# Smoked duck?



## aesthete (Nov 26, 2008)

I grabbed a few ducks from the farmer's market, planning on adding them to my smoker with the turkey tomorrow. are the weight:time ratios going to be the same as turkey times? i've never smoked duck before so i'd appreciate any advice


----------



## Uncle Bob (Nov 26, 2008)

I pull them when the temperture reaches 160* --- Tent and rest for 10-15 minutes...

Have Fun!


----------



## Loprraine (Nov 26, 2008)

> i've never smoked duck before



Me neither, but it sure sounds good.  Thanks for the info, UB.


----------



## Uncle Bob (Nov 26, 2008)

Loprraine said:


> Me neither, but it sure sounds good. Thanks for the info, UB.


 
Your first cooking lesson when you get to Virginny will be Smoked Duck & Andouille Gumbo....


----------



## fireweaver (Nov 26, 2008)

they have smoked ducks lying about down in Va, Bob?  huh!  my answer was going to be "go to the asian market, and get yourself an expertly prepared delicious duck for crazy cheap", though that technique is pretty basic.


----------



## jminion (Nov 26, 2008)

I smoke at higher pit temps using fruitwoods. With a small knife I make a number of slits in the skin to allow the fat run out (duck has a lot) so the skin will chrisp up.

Jim


----------



## aesthete (Nov 27, 2008)

Uncle Bob said:


> I pull them when the temperture reaches 160* --- Tent and rest for 10-15 minutes...
> 
> Have Fun!



any approx idea if the minutes per pound will be close? i'm going to try to put them in so the ducks and turkey are done at the same time. (this is harder than you might imagine.. i'm smoking a turkey, frying two turkeys, ovenroasting a turkey, and smoking two ducks... all need to be ready remotely close to each other


----------



## Uncle Bob (Nov 27, 2008)

Sorry I can't help you with the minutes per pound rule of thumb. I don't know the size of your Turkey, ducks or the temperature your cooking etc -- but logically the ducks are somewhat smaller and will/should/could take less time to reach 160*--- At BBQ temps (225*-250*) I would plan on 2 1/2 -3 1/2 hours + or -

If your final desired results are ducks with a crisp skin then you will need to kick the temperature up considerably to roasting temps...At least in the 300* + range. Pricking the skin (not the meat) with a meat fork in several places so the fat will render off will help the skin to crisp...Making small slits with a sharp knife will also work...You may want to place a pan under the duck(s) to catch the fat for other/later uses....

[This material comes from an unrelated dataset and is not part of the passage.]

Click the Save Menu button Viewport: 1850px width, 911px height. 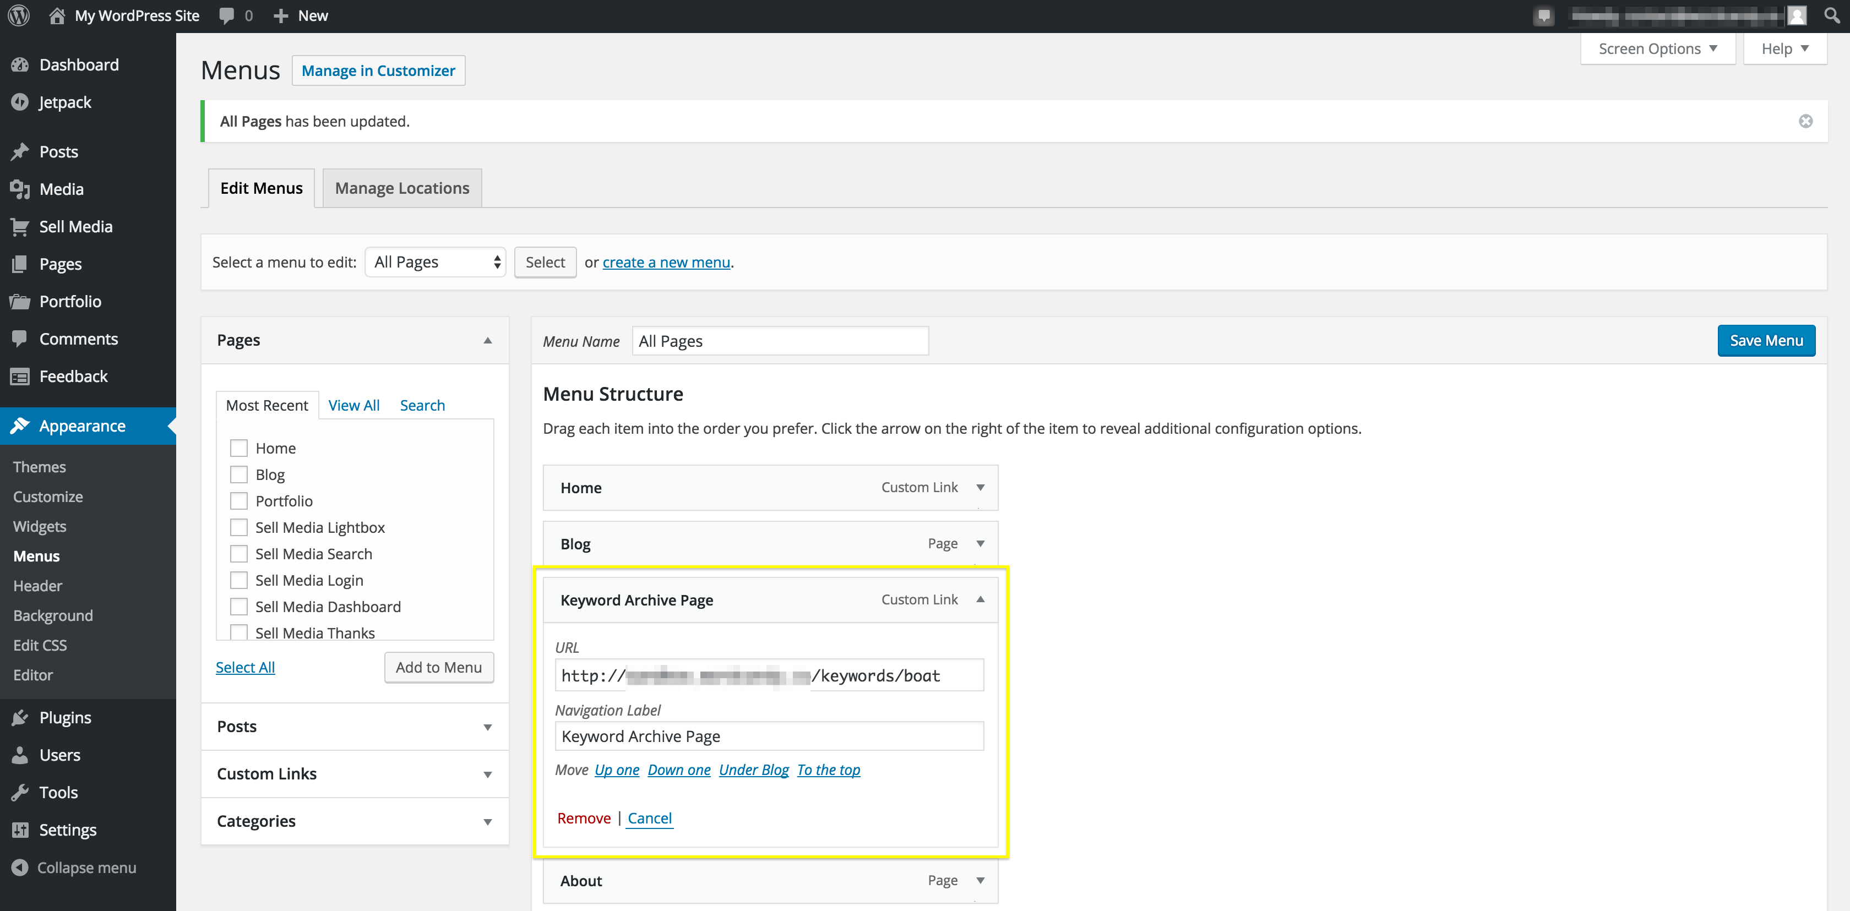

Also you may want to consider cooking the ducks for a couple of hours with the turkey -- laying on some smoke flavor...then take them in the house and finish off in a hot (400*-450*) oven. This may help your timing, and will certainly help with crisping up the skin...

If a crsip skin is not your objective then just cook with the Turkey to 160*...Tent with foil...rest for 10-15 minutes...Slice and serve.

HTH..

Happy Thanksgiving!!!


----------